The poet T.S. Eliot pictured the Magi, on their way to see the Christ child, assessing their inn in similar terms: "It was, you may say, satisfactory." One can imagine the derogatory tone with which the word "satisfactory" might have been uttered, though doubtless the Magi had somewhere to sleep that was dry and warm.
Perhaps Ms Gilbert is descended from one of the Magi and does not realise that if a school is "satisfactory", it does the job required of it, and its staff can carry on with a clear conscience.
The main concern, however, must be that exam results are not the only indicator of pupils having received a successful education. An interest in learning, an ability to get on with people, and a commitment to making a positive contribution to society, also suggest that a pupil has been well nurtured by herhis school.

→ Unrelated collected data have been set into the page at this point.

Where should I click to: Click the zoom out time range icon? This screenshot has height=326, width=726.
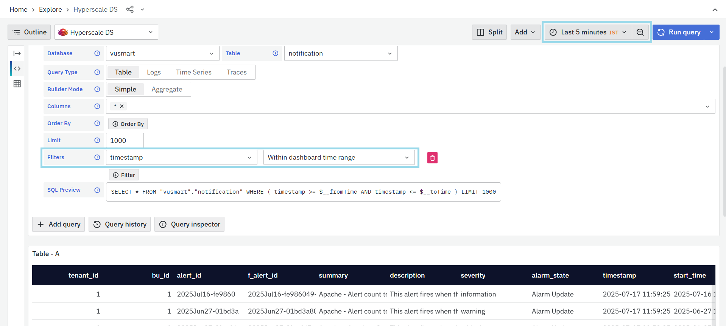point(640,33)
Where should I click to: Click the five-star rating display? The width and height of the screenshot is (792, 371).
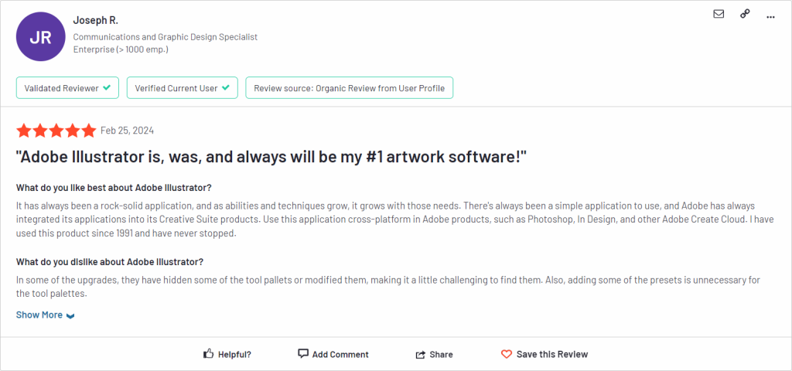click(x=56, y=131)
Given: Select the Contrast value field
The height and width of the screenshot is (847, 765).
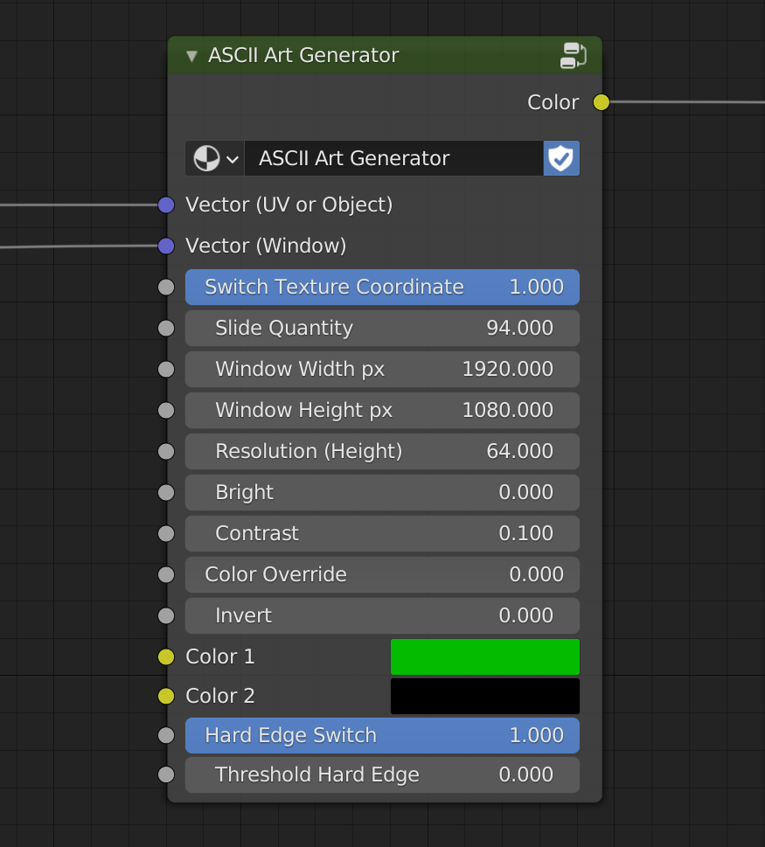Looking at the screenshot, I should coord(382,533).
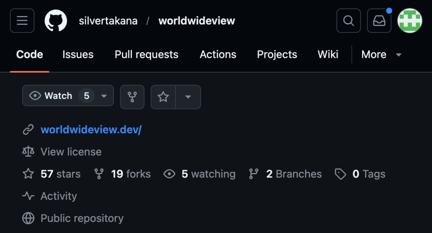Open the View license link
432x233 pixels.
click(x=71, y=152)
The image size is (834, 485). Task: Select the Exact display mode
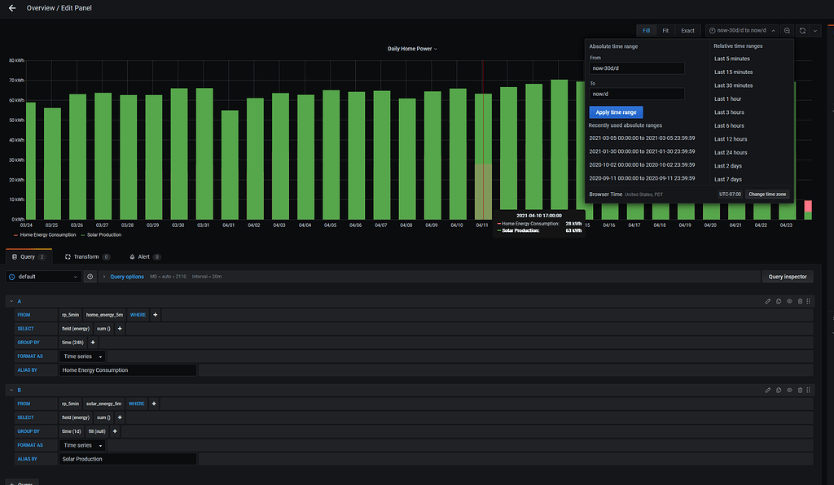click(688, 29)
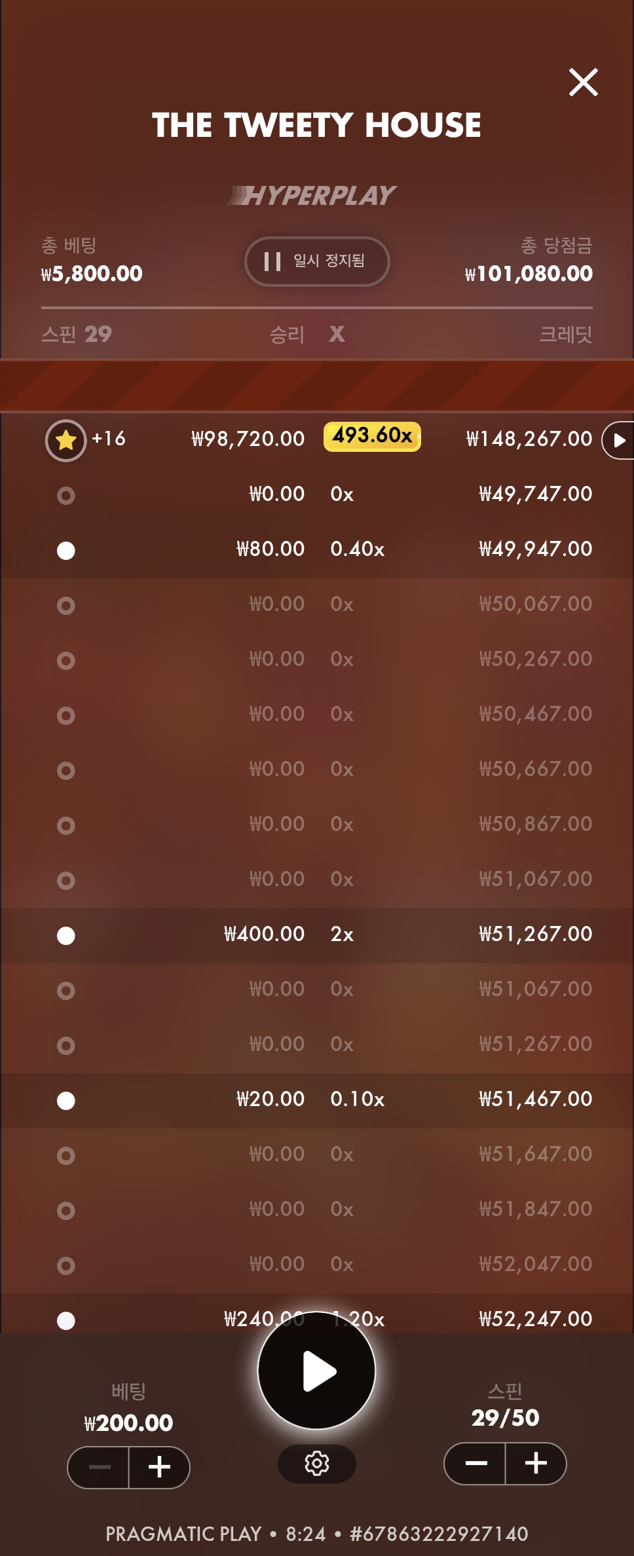Viewport: 634px width, 1556px height.
Task: Select the ₩20.00 0.10x win row dot
Action: [66, 1101]
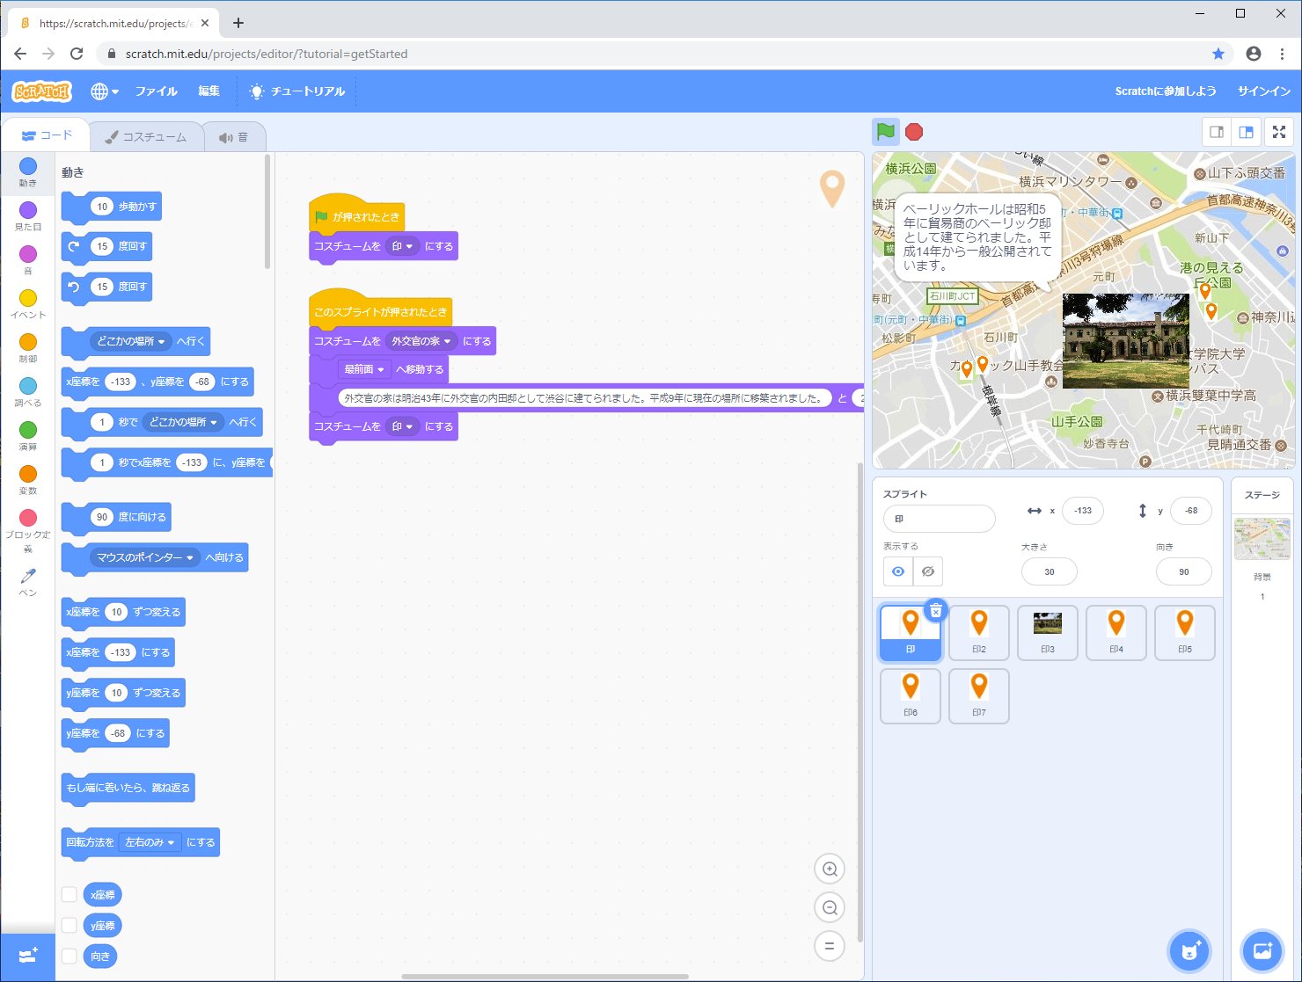Open the choose a sprite button
Image resolution: width=1302 pixels, height=982 pixels.
pyautogui.click(x=1189, y=950)
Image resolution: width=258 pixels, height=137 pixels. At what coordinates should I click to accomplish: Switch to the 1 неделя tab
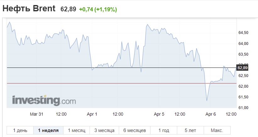[48, 130]
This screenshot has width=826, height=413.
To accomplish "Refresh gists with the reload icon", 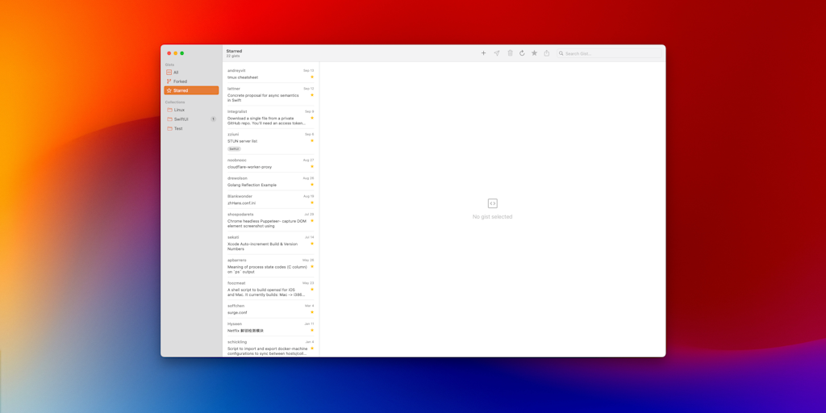I will [x=522, y=53].
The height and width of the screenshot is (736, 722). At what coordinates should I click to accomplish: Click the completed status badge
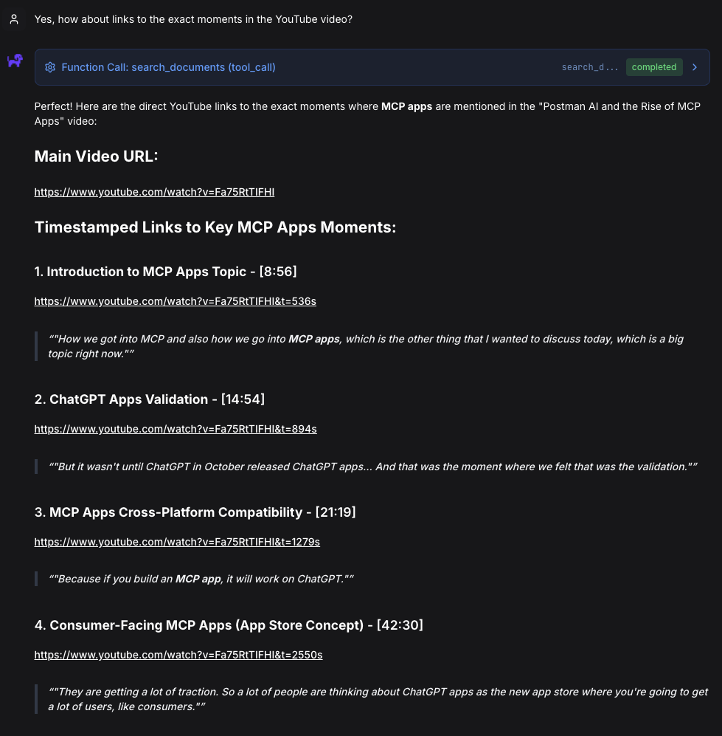coord(653,66)
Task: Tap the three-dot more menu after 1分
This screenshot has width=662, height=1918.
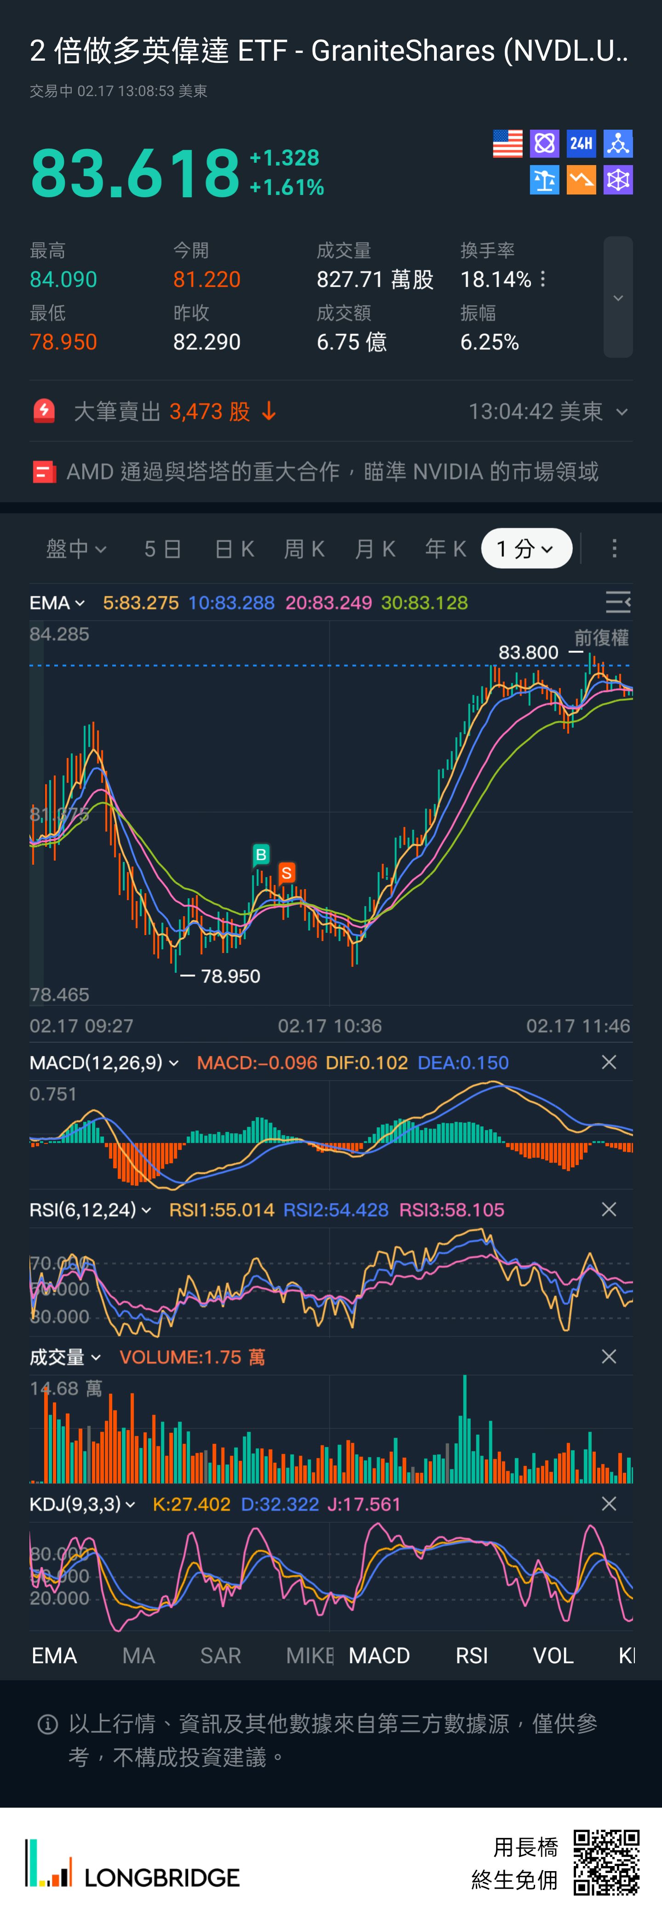Action: [614, 549]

It sounds somewhat odd to hear so much concern with exam results when there are young people sticking knives into one another and forming intimidating gangs on street corners.
Many schools that do not have superlative exam results turn out agreeable young adults. I recall being treated in hospital by a sister in charge of a casualty department whom I recognised as one of my former, academically "failed", pupils. As a young adult, she had attained a good nursing degree and a new career.
Some children leave school with insufficient knowledge to pass school exams, but sufficient latent motivation and knowledge of how to learn that they get their qualifications later in life. Perhaps Ofsted would do well to consider developing ways of commenting constructively on, and giving schools equal credit for, their contribution to pupils' development as interesting and interested people, and their exam results.
Dr Tony Wenman, Retired local authority and Ofsted inspector.